Prediction of brittle fracture in notched specimens under cyclic loading: Fid-Bau Portal

Prediction of brittle fracture in notched specimens under cyclic loading

Iwashita, Tsutomu / Azuma, Koji

Abstract Brittle fractures in steel can have devastating effects during its use, such as the collapse of buildings during earthquakes. This paper describes the effects of cyclic loading on the occurrence of brittle fracture and presents a brittle fracture prediction method. Notched specimens of steels with low and high fracture toughness were tested under monotonic and cyclic loading. A cumulative ductility estimation method was developed to predict the occurrence of brittle fracture using the Coffin–Manson law and Miner's rule. This method is based on the empirical relationship between the ductility amplitude or Weibull stress and the number of cycles at brittle fracture. Cumulative damage theory was also used to consider different cyclic amplitudes. The proposed approach can be employed to predict cumulative ductility at brittle fracture and showed a relatively high correlation coefficient between the calculated and experimental results.
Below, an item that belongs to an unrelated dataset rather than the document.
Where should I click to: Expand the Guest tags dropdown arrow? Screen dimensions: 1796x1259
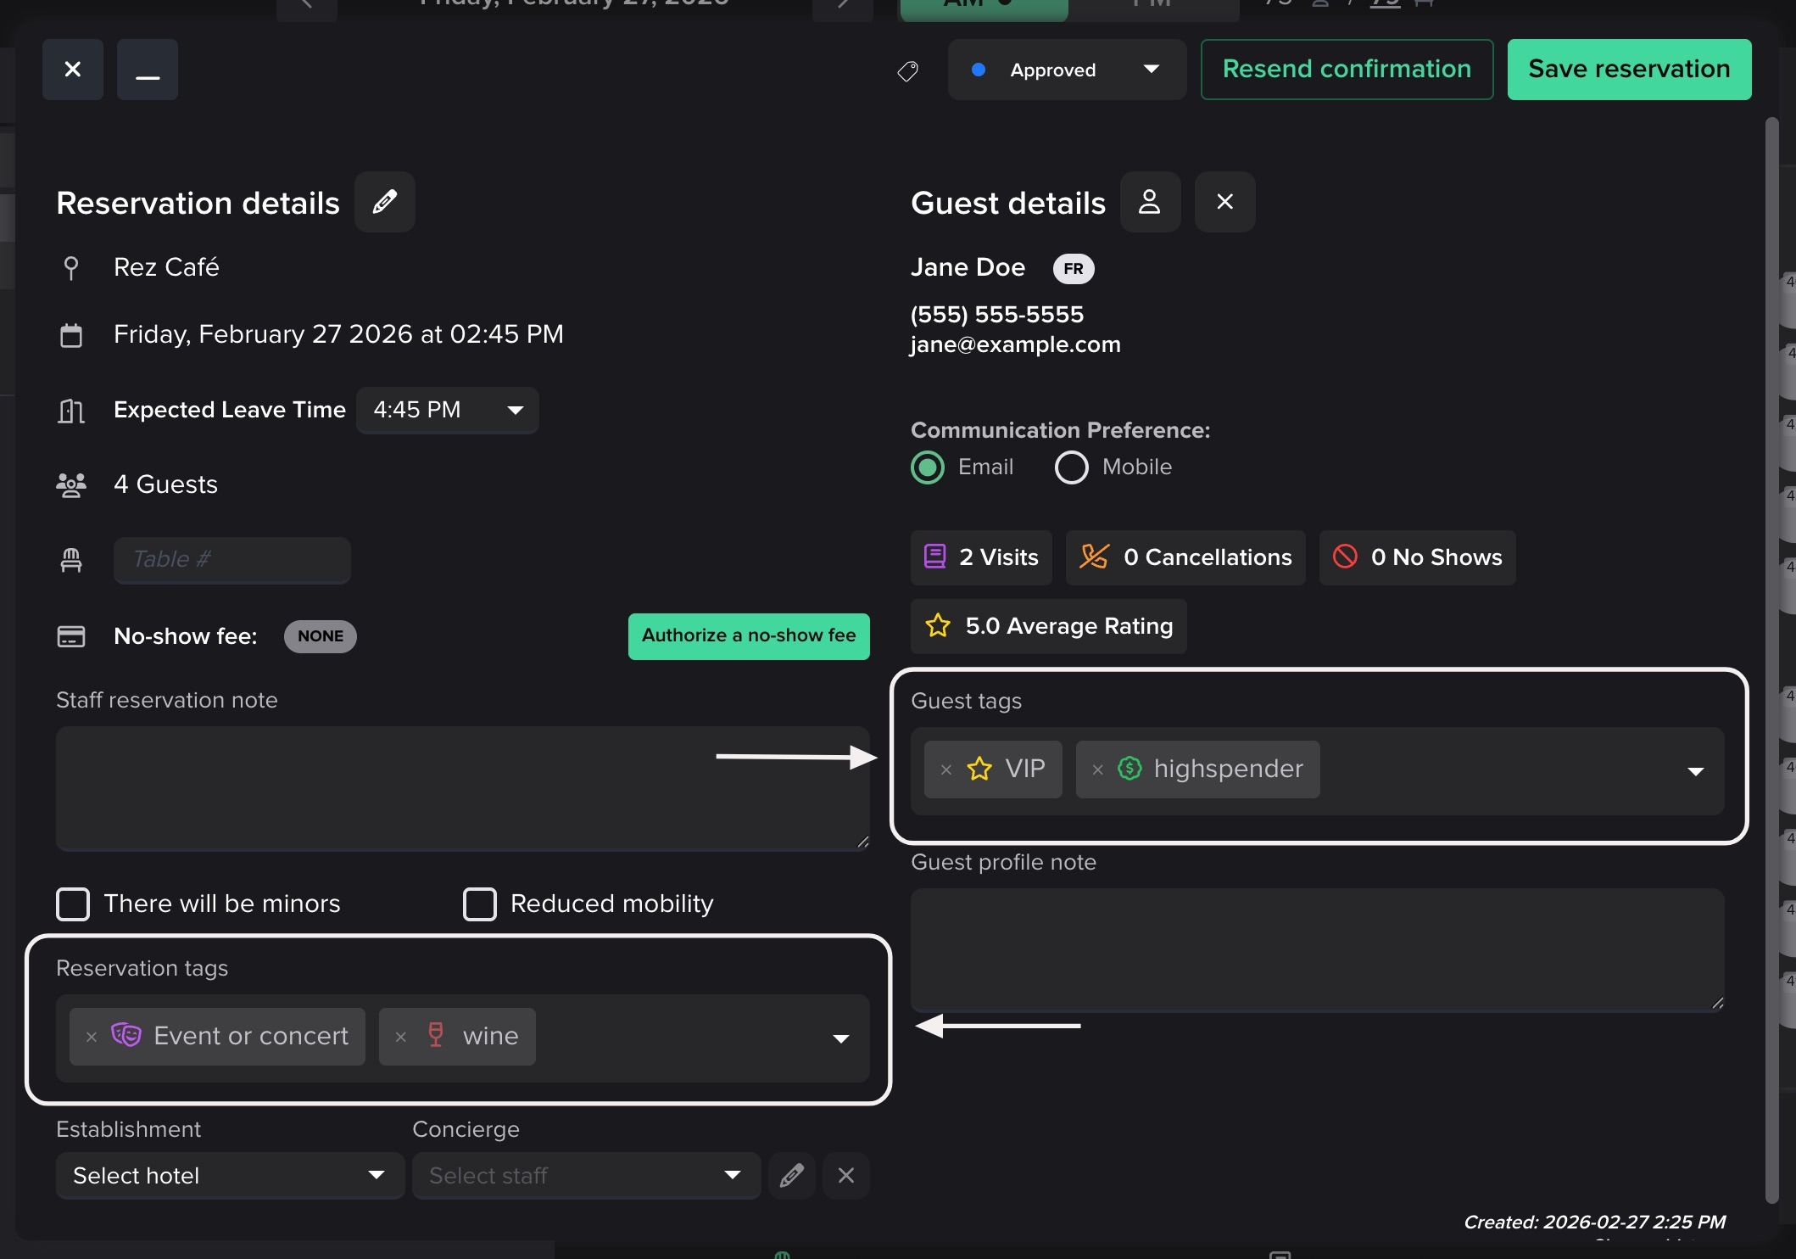tap(1695, 771)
In addition, this approach can be used to predict brittle fracture using data from samples with different toughness and notch shapes in a unified manner, unlike many previous methods.

Highlights • The effects of cyclic loading on the occurrence of brittle fracture were studied. • A cumulative ductility method was developed for brittle fracture prediction. • Ductility at brittle fracture was predicted considering material scatter. • The unified method could be used regardless of material toughness and notch shape.